2. Fill a pie tin or other shallow dish with whole milk. It works much better with whole milk. Drop drops of food coloring on the milk. Then, dip toothpicks in dishwashing liquid and touch the color. The dishwashing liquid breaks the surface tension, and the colors swirl all over.
Ice Castles
This activity demonstrates how salt affects ice.
1. Sprinkle rock salt onto a large block of ice. Watch how the salt melts caverns into the ice. Drip color into the caverns. Using pipettes or turkey basters, or even spoons to pick up the meltwater and baste the block can keep children enthralled.
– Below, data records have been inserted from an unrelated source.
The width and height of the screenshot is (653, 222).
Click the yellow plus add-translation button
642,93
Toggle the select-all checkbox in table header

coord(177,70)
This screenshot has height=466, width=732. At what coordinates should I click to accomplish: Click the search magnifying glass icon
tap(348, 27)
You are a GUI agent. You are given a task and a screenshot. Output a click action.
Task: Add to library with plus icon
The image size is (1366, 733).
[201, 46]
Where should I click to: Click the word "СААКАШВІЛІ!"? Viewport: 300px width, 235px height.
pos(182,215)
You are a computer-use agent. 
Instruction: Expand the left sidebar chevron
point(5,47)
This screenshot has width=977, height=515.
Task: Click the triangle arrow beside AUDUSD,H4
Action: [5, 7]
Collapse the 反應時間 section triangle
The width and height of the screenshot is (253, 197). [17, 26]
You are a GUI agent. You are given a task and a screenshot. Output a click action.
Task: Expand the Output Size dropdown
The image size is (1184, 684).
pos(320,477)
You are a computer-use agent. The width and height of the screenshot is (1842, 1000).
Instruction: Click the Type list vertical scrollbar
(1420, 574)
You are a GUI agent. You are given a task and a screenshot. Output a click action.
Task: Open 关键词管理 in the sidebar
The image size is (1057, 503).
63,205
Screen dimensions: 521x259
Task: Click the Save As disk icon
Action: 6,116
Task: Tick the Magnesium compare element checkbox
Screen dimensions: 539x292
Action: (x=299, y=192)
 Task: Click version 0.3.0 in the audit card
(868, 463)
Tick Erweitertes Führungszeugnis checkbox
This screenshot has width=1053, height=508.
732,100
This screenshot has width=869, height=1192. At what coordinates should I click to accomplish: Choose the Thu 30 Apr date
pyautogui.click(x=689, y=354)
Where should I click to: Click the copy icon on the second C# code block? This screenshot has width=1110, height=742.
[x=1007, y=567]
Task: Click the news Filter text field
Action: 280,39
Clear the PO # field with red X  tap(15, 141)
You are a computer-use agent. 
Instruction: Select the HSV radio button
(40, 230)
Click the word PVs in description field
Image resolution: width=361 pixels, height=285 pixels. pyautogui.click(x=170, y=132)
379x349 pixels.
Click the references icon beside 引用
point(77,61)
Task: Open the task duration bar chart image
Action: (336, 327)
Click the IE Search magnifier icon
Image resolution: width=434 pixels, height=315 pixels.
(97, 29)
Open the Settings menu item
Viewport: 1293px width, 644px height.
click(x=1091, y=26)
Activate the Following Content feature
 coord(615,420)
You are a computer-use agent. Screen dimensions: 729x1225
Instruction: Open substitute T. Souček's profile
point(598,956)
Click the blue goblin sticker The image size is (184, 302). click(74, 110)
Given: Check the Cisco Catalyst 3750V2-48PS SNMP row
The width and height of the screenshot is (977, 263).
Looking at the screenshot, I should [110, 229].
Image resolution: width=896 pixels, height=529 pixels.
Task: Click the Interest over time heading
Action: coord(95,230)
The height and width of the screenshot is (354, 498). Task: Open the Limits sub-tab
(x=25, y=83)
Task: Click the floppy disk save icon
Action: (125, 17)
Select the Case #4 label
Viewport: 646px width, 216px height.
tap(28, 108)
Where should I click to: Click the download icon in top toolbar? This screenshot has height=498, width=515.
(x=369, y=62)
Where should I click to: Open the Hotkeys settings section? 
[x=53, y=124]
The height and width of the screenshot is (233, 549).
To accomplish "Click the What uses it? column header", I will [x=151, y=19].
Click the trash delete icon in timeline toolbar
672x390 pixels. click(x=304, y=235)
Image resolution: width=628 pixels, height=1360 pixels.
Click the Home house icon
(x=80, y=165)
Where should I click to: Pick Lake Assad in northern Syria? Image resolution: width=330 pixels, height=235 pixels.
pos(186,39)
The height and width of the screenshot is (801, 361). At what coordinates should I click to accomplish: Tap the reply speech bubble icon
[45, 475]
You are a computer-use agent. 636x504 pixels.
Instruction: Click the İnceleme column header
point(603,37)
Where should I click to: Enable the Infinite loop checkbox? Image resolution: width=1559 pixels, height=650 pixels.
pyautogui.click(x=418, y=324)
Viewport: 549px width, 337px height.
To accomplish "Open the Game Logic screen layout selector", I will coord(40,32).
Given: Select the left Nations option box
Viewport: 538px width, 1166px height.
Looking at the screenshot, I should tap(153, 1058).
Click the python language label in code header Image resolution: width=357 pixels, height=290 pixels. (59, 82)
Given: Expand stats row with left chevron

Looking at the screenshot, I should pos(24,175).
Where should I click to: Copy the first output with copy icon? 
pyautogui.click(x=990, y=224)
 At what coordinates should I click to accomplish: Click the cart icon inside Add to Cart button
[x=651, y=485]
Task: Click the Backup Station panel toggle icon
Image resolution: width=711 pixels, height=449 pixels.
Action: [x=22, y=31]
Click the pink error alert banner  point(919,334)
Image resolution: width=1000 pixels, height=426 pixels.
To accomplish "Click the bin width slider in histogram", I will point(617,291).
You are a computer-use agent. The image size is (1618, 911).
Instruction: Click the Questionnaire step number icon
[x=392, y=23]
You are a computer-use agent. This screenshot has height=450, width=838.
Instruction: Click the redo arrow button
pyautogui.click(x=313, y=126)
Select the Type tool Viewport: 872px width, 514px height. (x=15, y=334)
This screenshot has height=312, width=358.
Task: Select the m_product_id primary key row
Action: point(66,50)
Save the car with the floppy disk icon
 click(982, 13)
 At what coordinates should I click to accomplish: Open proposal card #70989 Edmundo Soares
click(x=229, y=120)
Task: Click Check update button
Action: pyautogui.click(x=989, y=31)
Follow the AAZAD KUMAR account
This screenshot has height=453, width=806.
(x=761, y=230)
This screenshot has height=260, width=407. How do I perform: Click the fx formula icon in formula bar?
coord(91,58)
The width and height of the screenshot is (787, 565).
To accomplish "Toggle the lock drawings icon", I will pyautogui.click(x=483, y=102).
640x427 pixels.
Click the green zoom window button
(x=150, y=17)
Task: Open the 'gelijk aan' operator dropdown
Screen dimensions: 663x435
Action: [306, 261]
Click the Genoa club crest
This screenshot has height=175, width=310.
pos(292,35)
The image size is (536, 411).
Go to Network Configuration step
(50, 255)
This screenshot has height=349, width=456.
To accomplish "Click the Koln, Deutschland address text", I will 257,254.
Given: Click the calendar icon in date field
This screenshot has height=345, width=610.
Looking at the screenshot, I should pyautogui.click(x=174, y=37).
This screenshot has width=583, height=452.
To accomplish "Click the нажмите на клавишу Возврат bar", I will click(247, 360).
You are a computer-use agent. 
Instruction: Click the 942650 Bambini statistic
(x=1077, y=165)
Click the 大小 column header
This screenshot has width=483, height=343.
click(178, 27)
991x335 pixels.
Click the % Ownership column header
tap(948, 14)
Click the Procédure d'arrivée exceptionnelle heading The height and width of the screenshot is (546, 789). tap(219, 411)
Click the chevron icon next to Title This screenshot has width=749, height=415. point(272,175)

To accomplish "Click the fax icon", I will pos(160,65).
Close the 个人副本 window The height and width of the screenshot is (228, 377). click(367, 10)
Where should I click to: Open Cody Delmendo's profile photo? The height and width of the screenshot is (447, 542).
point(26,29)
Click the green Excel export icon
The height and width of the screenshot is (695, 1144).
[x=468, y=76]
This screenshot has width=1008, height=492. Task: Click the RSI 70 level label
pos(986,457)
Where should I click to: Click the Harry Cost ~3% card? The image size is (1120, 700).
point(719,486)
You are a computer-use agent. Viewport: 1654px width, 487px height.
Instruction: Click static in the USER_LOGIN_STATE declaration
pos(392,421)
2. Freeze water in various containers such as milk cartons, plastic storage containers, bowls, balloons, etc. Dump them into the texture table or a tub. Sprinkling with salt will cause the ice pieces to partially melt, then freeze together. Add color and baste.
Volcanoes
The old baking soda and vinegar mixture gets a bit of body and excitement here. In a pitcher mix one part water and one part white vinegar. Add in a couple of squirts of dishwashing liquid. The dishwashing liquid gives the bubbles body so that they flow like lava. Add red color if you really want “lava.” This is really messy, but very cool since the stuff will flow up and out of the cups. Have the children put a spoonful of baking soda into a small paper cup. Then pour in some of your volcano juice. Instant eruption.
Web Resources
Some so many people post cool science and art activities on the internet that my first suggestion would be that you go to Pinterest. Look for science activities for preschoolers. Since all of the events listed above are old tried and trues, I suggest you simply Google “science experiments for preschoolers.” There are pages of them. My recipes are all pre-web.